When do things happen?

There is an organisational tool that I have found useful in creating spaces for creative conversations called ‘Open Space Technology’. I have described this many times over the last few years and have been exploring its uses in different practical contexts in my ministry. Within the world of Open Space there are some principles which guide people into more creative thinking; a narrative framework, if you will. One of those principles suggests:

Whenever it starts is the right time. The real impact of this principle is to serve important notice about the nature of creativity and spirit. Both are essential, and neither pays much attention to the clock. (Harrison Owen, Open Space Technology: a user’s guide (3rd edition),(San Francisco: Berrett-Koehler Publishers, 2008) p.93-94)

In the creative context this principles is true. If you say you’re going to begin a rehearsal at 3pm that doesn’t mean that the work begins at 3pm, you can’t switch it on like that. Creativity has its own time.

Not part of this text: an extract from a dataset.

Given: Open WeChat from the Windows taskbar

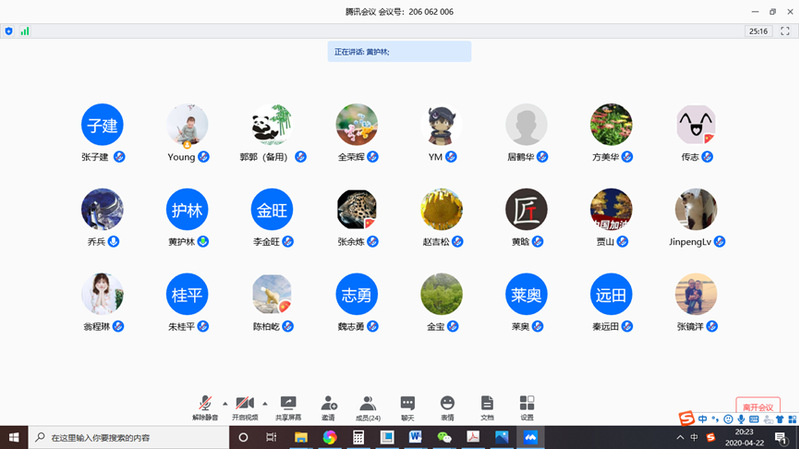Looking at the screenshot, I should (x=444, y=437).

In this way the Divine Office is not a creative exercise. It is more about obedience to God than about creating some profound experience. We cannot put God on the clock but we can put our clocks on God, by which, I mean, we can give up our time for God and turn up whether he chooses to speak to us or not. A monk goes to prayers because he has given up his life to serve God in prayer to build his life around his times in prayer not the other way round. This life choice is so alien to us because we want to be in control of our lives, we think we know what’s best for us and we don’t like being told what to do, we don’t like being beholden to someone else. Obedience challenges us.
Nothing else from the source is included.